Die einzige Lichtquelle war eine Fackel hinter einer Gitterwand.
Robin saß in einer Zelle.

Mühselig setzte Robin ihr Hand vor ihrem Gesicht auf den Boden. Sie nahm noch einmal alle Kraft zusammen, die ihr verblieb und versuchte sich aufrecht zu stützen. Doch vergebens.

"Robin?!", kreischte eine Robin merkwürdig bekannte Stimme hysterisch.
Sie konnte dieser Stimme keine Person zuordnen, so sehr sie auch nachdachte.

"Hey! Wie geht es dir?", rief die Stimme wieder, diesmal minimal ruhiger als davor.

Robin hörte, wie sich Ketten bewegten. Sie sah nichts, nur die Wand und einen Teil der Gitter.

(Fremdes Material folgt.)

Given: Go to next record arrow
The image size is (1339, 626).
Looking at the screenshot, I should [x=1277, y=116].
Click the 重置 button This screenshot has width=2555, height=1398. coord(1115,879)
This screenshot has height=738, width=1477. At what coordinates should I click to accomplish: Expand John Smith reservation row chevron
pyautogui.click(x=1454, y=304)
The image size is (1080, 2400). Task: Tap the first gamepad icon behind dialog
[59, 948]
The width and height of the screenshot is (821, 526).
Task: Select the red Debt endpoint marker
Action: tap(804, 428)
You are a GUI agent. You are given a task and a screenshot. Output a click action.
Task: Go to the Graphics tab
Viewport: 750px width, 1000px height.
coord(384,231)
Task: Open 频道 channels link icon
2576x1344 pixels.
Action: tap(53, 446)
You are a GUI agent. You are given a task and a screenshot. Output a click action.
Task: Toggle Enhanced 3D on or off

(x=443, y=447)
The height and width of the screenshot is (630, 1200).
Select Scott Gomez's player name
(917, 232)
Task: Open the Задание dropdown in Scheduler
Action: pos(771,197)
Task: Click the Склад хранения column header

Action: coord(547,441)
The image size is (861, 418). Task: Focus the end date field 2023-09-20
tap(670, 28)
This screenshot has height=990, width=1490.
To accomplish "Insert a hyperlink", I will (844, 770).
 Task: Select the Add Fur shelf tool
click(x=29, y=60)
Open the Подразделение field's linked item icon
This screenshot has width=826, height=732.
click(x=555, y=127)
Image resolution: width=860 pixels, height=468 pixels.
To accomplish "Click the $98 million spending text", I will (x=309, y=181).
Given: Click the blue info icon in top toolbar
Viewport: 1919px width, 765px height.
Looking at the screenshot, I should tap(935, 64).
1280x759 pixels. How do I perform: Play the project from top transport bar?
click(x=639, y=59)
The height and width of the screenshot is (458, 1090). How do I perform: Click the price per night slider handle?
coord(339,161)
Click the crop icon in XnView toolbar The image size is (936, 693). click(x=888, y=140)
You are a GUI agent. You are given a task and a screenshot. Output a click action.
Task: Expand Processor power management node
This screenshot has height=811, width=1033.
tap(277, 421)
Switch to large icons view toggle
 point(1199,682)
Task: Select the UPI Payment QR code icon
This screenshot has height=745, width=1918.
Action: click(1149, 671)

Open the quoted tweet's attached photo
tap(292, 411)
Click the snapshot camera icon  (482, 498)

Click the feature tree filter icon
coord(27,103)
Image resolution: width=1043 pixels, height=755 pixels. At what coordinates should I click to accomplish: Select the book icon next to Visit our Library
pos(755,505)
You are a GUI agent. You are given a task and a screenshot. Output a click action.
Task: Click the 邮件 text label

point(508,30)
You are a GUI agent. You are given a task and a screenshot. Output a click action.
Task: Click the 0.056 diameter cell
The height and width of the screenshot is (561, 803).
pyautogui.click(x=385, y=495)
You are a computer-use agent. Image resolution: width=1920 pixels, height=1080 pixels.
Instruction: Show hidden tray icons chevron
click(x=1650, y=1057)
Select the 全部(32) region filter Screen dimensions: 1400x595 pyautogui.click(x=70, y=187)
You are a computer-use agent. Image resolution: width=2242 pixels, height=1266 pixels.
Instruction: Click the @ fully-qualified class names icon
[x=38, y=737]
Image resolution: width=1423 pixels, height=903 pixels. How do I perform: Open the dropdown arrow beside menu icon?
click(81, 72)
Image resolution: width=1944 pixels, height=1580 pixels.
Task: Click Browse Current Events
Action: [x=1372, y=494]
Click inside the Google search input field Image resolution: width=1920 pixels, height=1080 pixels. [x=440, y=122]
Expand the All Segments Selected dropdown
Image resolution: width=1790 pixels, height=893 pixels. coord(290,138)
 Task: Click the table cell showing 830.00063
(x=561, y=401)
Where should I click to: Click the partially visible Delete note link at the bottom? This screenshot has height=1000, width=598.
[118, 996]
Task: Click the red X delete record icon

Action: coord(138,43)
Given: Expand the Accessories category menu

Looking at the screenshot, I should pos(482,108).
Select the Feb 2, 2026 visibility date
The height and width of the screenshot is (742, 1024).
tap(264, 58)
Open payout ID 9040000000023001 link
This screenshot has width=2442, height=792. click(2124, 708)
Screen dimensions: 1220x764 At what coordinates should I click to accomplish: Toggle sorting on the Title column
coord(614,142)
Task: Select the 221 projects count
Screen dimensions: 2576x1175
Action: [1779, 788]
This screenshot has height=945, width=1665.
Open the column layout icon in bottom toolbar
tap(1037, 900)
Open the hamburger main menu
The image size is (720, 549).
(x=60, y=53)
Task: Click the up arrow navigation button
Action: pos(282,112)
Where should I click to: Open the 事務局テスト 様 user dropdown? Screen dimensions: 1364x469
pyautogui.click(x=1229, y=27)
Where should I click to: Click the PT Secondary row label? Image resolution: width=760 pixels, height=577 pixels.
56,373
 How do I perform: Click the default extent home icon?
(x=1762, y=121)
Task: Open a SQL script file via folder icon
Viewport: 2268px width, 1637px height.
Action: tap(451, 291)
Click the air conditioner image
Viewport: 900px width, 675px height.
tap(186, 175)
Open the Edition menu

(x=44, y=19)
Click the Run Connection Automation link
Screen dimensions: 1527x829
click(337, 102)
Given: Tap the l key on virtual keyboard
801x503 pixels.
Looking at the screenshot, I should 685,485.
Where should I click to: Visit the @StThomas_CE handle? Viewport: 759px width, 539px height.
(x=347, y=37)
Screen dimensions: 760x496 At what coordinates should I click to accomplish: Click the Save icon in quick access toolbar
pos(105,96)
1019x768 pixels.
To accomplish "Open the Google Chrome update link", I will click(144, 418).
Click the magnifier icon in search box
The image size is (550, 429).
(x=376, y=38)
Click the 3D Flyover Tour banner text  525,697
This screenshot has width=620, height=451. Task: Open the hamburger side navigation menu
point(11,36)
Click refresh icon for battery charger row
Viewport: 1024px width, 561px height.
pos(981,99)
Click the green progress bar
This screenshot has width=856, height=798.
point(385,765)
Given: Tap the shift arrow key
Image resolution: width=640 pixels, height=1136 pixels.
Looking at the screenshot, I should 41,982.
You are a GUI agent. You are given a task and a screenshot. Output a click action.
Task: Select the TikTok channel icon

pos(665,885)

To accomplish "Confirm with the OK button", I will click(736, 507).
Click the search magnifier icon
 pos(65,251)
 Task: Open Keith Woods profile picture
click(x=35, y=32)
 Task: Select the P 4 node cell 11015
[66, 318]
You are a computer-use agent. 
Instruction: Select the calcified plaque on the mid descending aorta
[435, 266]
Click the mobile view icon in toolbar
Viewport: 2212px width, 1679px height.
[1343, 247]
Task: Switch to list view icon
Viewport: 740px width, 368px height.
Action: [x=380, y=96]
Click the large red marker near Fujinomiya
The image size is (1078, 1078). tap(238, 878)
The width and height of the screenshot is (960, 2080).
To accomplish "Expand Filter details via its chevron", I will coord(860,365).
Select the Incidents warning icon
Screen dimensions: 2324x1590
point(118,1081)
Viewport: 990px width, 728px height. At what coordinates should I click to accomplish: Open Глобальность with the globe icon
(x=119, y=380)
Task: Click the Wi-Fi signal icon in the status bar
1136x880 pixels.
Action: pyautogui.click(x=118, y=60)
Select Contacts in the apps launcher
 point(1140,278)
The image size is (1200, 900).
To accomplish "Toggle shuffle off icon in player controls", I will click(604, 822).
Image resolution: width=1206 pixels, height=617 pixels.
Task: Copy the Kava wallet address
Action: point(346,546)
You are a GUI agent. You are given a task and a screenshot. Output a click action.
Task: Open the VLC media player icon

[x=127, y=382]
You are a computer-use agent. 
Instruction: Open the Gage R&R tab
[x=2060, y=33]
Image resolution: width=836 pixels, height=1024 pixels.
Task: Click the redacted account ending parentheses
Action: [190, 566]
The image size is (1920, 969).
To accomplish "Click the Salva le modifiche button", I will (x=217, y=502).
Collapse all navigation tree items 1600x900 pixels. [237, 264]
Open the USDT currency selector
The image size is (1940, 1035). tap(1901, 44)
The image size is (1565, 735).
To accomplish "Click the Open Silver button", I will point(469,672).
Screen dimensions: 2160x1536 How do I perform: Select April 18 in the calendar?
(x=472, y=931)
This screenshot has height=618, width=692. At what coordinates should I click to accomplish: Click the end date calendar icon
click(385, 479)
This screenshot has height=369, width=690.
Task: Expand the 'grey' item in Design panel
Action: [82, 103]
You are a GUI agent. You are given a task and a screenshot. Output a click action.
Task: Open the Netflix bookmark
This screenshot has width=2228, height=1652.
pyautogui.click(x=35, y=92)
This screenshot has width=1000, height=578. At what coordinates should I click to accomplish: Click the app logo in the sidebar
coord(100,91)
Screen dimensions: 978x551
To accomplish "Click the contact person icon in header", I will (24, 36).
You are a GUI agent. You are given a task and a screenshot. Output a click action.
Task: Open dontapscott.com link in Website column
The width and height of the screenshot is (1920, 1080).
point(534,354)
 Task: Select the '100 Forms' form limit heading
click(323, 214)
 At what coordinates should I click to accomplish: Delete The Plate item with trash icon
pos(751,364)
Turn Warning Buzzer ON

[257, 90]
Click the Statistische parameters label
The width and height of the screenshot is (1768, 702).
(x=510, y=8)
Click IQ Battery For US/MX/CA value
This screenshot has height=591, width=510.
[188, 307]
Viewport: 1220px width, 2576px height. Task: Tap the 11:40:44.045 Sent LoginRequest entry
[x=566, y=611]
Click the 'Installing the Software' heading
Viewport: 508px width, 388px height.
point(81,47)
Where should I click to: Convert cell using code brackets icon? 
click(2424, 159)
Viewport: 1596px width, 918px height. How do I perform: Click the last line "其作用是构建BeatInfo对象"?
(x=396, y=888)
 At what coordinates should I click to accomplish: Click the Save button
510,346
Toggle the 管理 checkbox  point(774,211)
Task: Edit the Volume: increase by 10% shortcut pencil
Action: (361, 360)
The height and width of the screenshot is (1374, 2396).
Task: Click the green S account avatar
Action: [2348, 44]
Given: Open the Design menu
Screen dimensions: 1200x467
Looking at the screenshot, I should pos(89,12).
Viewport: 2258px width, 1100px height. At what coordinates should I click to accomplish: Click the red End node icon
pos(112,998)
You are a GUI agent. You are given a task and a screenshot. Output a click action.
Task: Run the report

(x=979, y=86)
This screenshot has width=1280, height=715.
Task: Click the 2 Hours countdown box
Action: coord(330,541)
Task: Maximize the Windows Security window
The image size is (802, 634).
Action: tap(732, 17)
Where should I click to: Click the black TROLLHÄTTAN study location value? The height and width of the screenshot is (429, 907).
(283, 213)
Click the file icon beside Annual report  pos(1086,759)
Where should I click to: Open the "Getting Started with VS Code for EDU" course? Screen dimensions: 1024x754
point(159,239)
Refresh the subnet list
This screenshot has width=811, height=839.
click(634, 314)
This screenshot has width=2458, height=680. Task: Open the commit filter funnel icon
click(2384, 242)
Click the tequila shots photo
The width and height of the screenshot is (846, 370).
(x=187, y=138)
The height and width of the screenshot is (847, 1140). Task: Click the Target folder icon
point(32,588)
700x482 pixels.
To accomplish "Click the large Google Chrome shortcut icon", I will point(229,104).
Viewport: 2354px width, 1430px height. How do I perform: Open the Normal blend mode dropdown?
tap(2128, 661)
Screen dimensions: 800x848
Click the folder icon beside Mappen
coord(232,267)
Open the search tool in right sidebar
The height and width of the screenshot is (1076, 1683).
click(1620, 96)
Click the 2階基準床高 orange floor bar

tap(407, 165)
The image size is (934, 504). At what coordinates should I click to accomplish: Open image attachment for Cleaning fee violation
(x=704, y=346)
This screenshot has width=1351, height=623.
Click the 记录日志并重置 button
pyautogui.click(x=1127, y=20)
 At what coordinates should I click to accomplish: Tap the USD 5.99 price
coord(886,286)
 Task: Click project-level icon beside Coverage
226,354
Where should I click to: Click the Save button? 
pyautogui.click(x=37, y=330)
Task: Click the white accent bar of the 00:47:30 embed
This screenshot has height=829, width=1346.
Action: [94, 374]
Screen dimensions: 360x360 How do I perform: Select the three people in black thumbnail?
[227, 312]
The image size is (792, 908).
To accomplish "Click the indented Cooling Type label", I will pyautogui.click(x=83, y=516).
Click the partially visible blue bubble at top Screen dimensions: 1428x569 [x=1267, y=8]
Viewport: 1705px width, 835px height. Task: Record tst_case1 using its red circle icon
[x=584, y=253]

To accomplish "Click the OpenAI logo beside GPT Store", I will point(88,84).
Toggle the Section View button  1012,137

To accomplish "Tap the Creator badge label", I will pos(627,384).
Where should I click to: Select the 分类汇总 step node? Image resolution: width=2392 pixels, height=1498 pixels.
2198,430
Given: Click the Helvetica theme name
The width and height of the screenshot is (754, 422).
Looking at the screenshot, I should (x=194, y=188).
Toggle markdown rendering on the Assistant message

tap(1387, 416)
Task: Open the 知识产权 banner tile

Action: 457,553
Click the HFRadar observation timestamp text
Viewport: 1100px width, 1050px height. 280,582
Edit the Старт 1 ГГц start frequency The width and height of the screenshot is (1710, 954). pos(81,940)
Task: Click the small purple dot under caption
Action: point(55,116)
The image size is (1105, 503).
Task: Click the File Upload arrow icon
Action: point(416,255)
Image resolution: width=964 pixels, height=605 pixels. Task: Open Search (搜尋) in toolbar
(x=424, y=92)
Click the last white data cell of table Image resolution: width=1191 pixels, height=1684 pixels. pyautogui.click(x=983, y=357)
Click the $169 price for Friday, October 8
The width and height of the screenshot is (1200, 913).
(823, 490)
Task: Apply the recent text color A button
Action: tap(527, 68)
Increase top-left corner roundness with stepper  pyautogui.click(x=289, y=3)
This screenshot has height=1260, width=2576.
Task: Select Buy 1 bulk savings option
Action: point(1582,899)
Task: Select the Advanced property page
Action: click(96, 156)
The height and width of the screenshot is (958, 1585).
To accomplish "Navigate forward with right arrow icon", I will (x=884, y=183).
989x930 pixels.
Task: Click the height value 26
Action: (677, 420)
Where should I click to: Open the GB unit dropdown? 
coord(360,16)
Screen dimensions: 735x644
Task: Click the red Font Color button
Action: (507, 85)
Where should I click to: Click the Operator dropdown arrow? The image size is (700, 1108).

Sie vernahm wieder die Kettengeräusche hinter ihrem Rücken. Wie sehr sie sich auch wünschte, dass sie sich umdrehen könnte, ihr Körper gehorchte ihr ja doch nicht.

Mit Mühe versuchte Robin einige Wörter auszusprechen, doch das einzige was ertönte, war ein zerkratztes, schwaches: "Wer?"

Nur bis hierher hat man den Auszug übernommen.